Band of Brothers (March 30, 2014)

It was several minutes after the three of them, dressed in matching Iowa Hawkeye “bibs,” took to honking the horn and chanting “Big Ten Champs!” on loop as we cruised the highway, that I really regretted coming on the trip. I hated long car journeys to begin with, and the obnoxious testosterone overload I was currently experiencing in G’s “classic” (rickety) station wagon was churning along with the Dramamine in my stomach to create a most vile sensation.

Goodnaturedly on that March afternoon in 2001, I’d agreed to grab a bite with the boys at a sports bar in Anytown, Midwest, somewhere along our route from Evanston, IL to Hilton Head, SC via Columbus, OH, where the lads knew some other college pals. As we drank beer and consumed unhealthy pub fare, the Hawkeyes faced off against my alma mater, the University of Illinois and its Fighting Illini, during the final game of the Big Ten Tournament. It should have been an easy win for the Illini but the travel gods of confined spaces would not have its so, and it is in this post’s opening scene that we find our heroine (me) all but hating her life.
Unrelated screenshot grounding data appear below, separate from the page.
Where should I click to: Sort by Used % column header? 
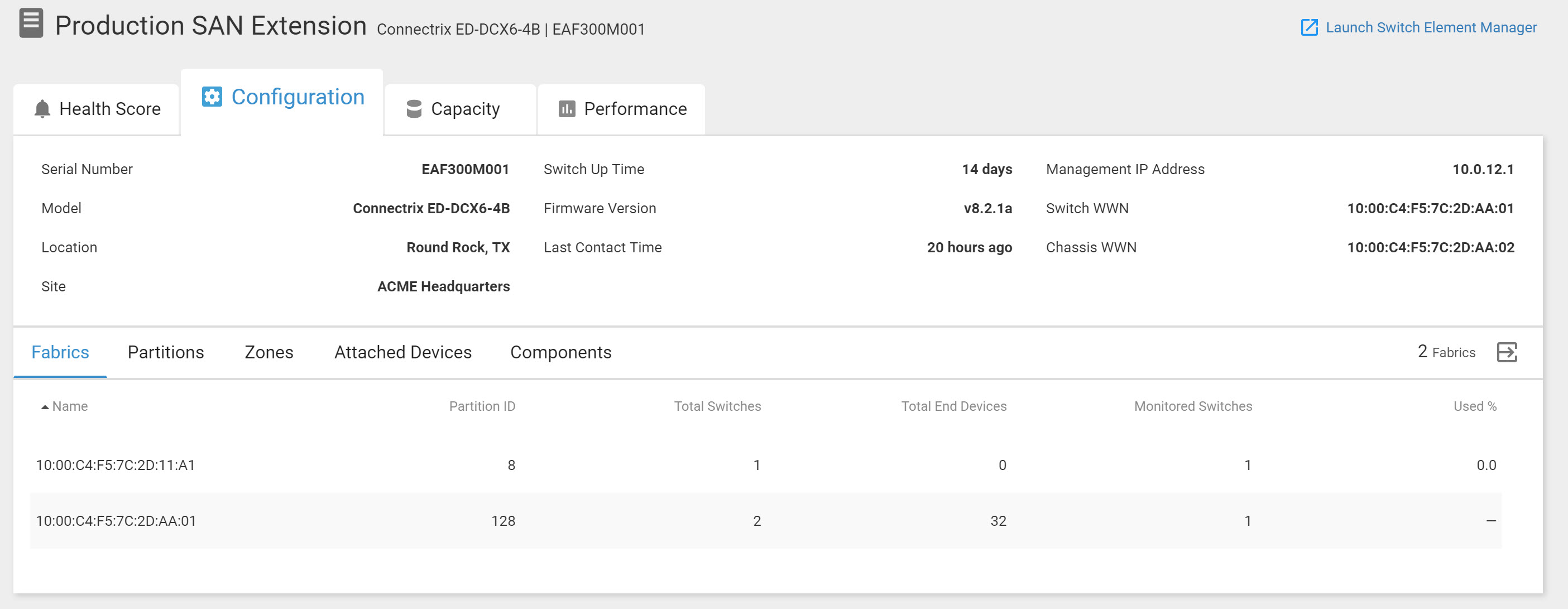coord(1475,406)
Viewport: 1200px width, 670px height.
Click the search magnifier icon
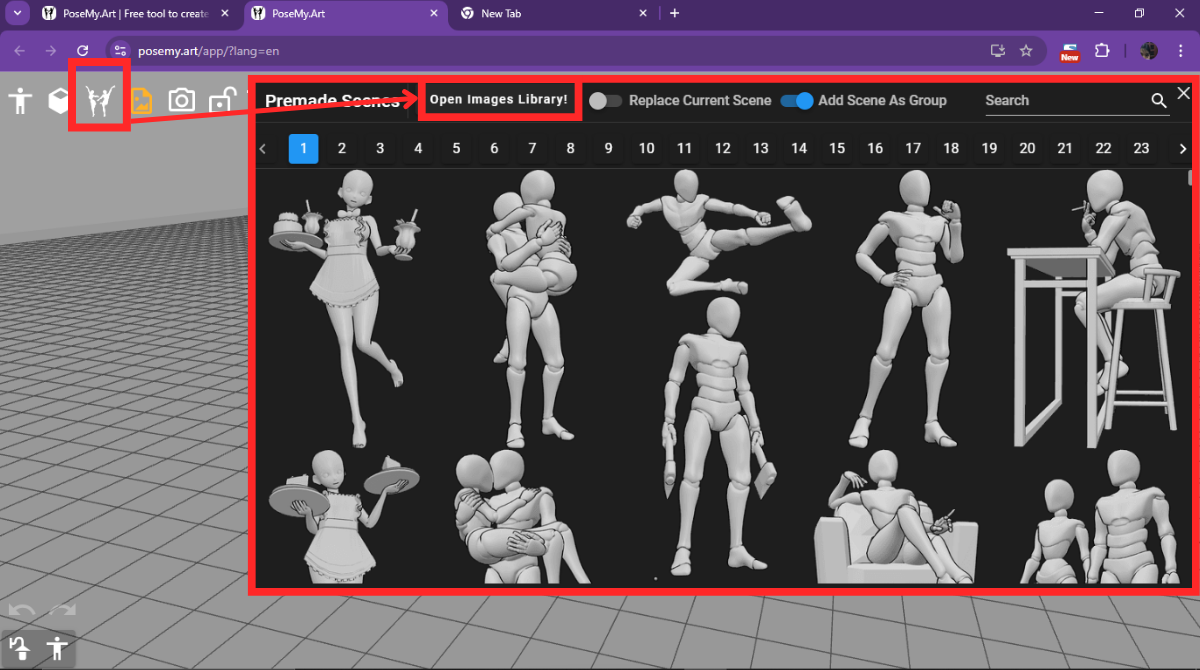[x=1159, y=100]
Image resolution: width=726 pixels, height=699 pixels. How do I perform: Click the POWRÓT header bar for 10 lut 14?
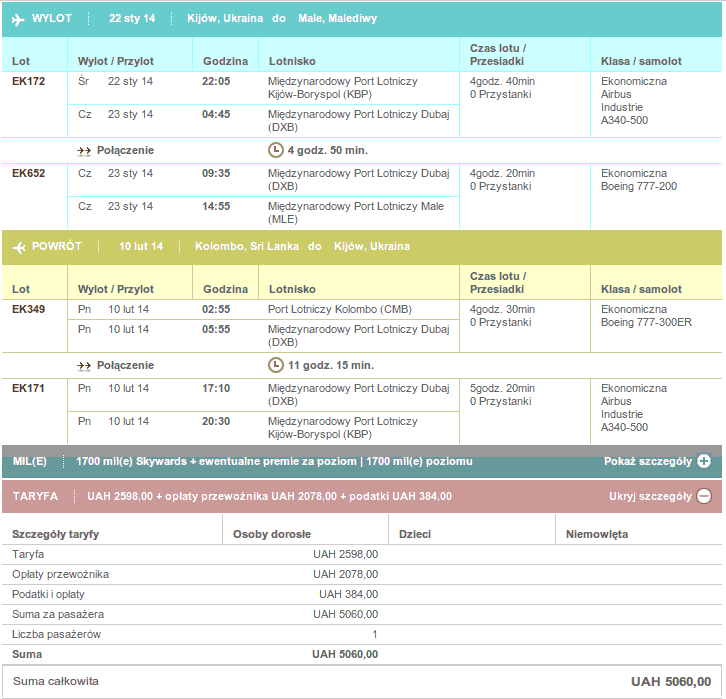point(362,247)
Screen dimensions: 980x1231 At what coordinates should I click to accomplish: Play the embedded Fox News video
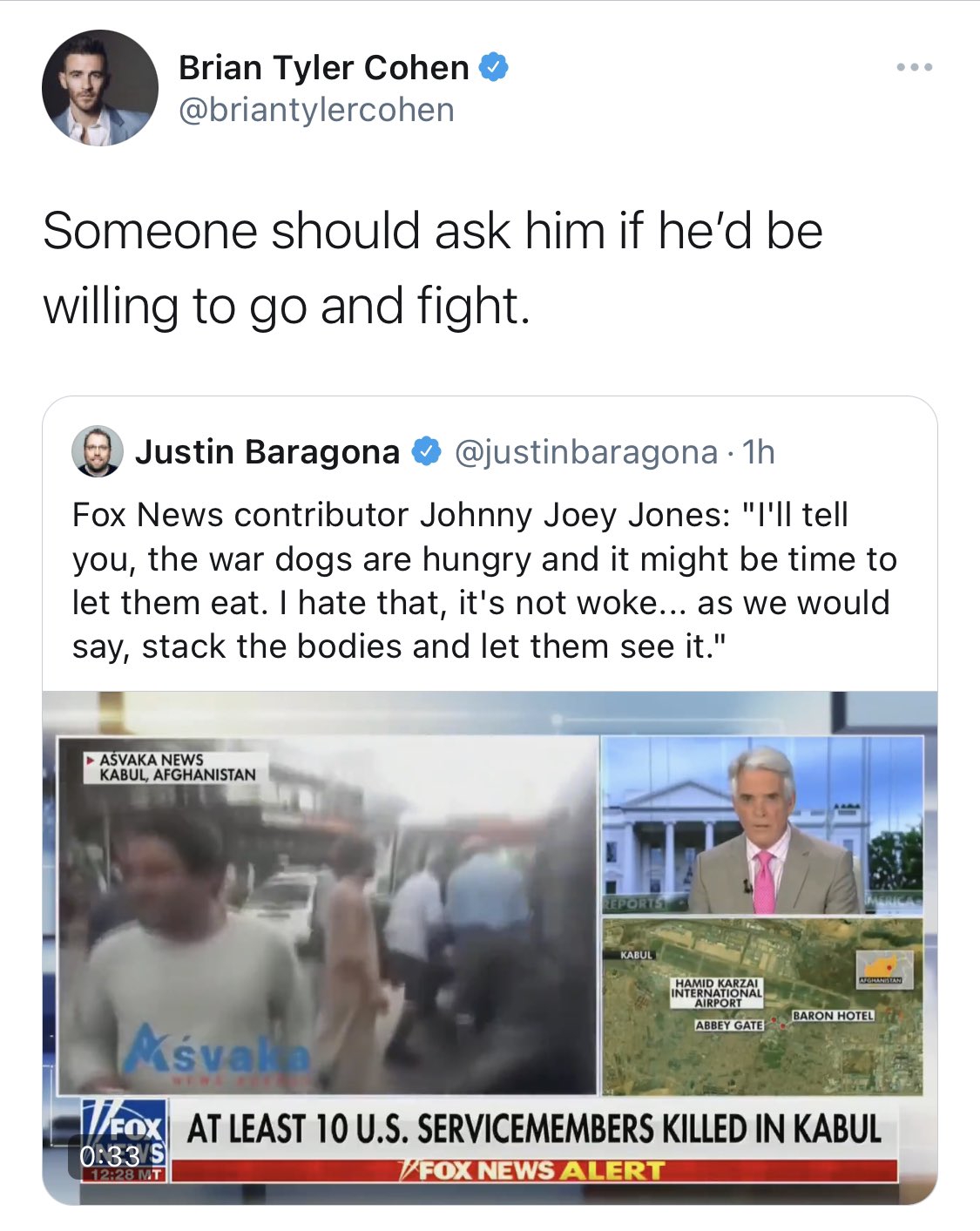click(x=490, y=948)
The roughly 10-day jaunt, punctuated by a return stop in Cleveland to check out the Rock and Roll Hall of Fame, came at a critical phase in my then 22 year-old existence. Pre-9/11, I was excited about my first ever professional promotion: the opportunity to get out of the travel agency call center and sample corporate communications. It’s no coincidence that I’m a busy and successful manager in that field today. Fresh out of college, happily employed and not yet touched by the reality of terrorism in the 21st Century, a vision of uninterrupted young American exceptionalism was unconsciously entrenched. I’d not yet been laid off and unable to find another position in the field (as I would be six months later). I was still able to believe that my hard work and ambition would always be enough.

G and I had been dating for about five months, and even before I’d agreed to this sausage fest of a journey, we both had suspicions that the relationship had run its course. I was dragging my feet about saying the words because it was already kind of hard to imagine life without him. I didn’t yet comprehend that the friend who might not be “the one” could outlast your two failed marriages, career and health challenges and everything else life can throw, to become family. I didn’t have the experience or the maturity to consider it possible.

And I absolutely didn’t understand that the adventures I’d have with G and the boys, including being kicked off an Ohio dance floor with my gay partner for being too “NC-17,” are the stuff of which memory-filled laughter is made. That H and I would still be emailing vignettes years after G and I took a post-breakup hiatus from each other.

Next weekend for the first time in 12 years, I am going to get in a car and travel four hours to be in the same room with three of my favorite men. I’m G’s plus one at a wedding in Iowa. The other boys are going to be there, with the wives and families they’ve raised in tow. The alcohol consumption may be lighter. The hijinks and hilarity might conclude somewhat earlier. But my awareness and appreciation have never been more acute. These dudes I thought I might just back over with the station wagon more than a decade ago loved me before I lost weight, ditched the co-dependent monogamy and figured out what I wanted to do with my life. I can’t wait to hug them just before the eye rolling starts.

I remain grateful that wedding dress code prohibits the damned Hawkeye bibs.